• **Activity**
With the pictures removed, set down all of the entries below exactly.

[Stored data]
>>

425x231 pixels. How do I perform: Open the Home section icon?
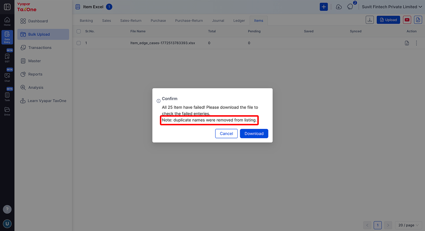[7, 21]
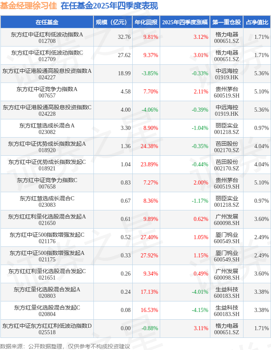Select the 32.76 fund size cell
271x350 pixels.
[x=124, y=37]
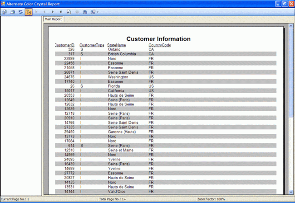This screenshot has height=203, width=295.
Task: Go to the previous page
Action: coord(44,12)
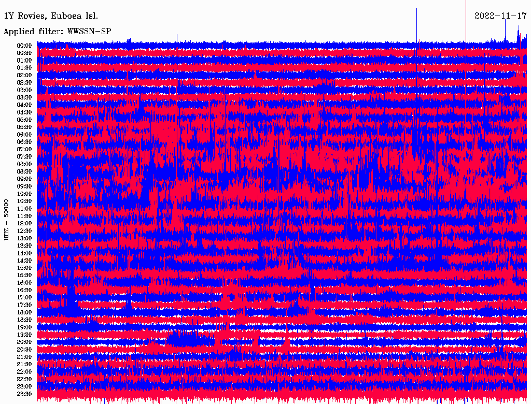Click the 10:30 time row label
Screen dimensions: 531x404
24,201
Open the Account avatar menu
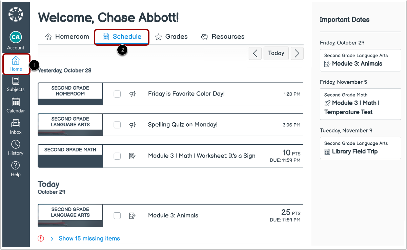Image resolution: width=407 pixels, height=250 pixels. 16,38
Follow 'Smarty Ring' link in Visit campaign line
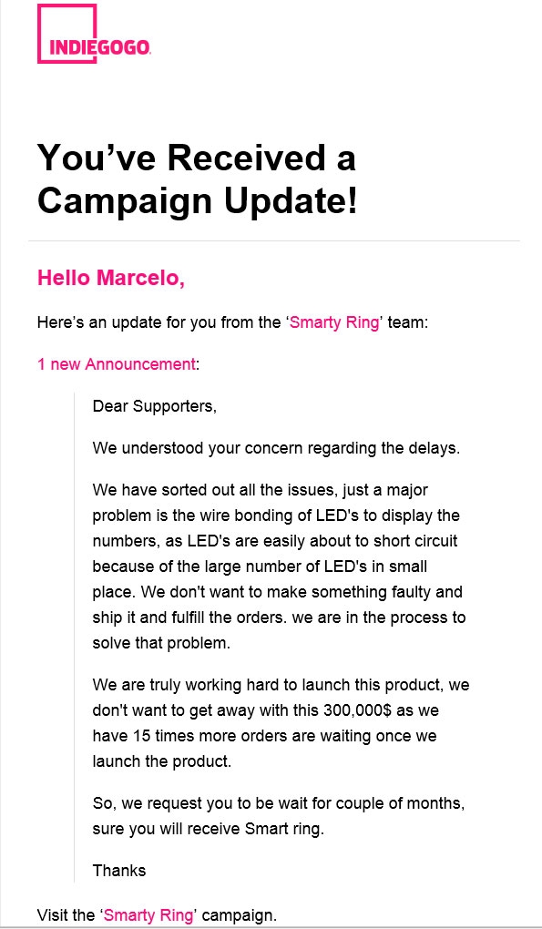Viewport: 542px width, 929px height. click(x=148, y=914)
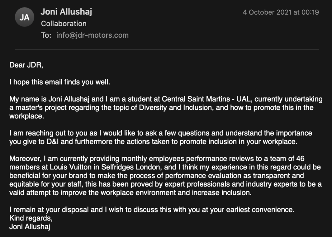Click the greeting 'Dear JDR,'

26,65
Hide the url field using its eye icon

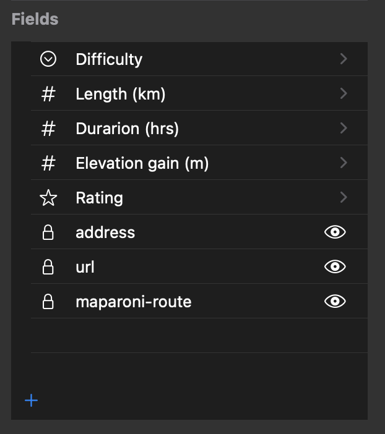coord(335,266)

<<

• **Solved problem**
425x231 pixels. How do I perform: Open the Home section icon?
[7, 21]
Select the 32.76 fund size cell
271x350 pixels.
[x=124, y=37]
This screenshot has height=203, width=295.
Task: Go to the previous page
Action: coord(44,12)
Click the 10:30 time row label
Screen dimensions: 531x404
24,201
Open the Account avatar menu
Image resolution: width=407 pixels, height=250 pixels. 16,38
Follow 'Smarty Ring' link in Visit campaign line
Viewport: 542px width, 929px height. click(x=148, y=914)
Click the greeting 'Dear JDR,'

26,65
Hide the url field using its eye icon

coord(335,266)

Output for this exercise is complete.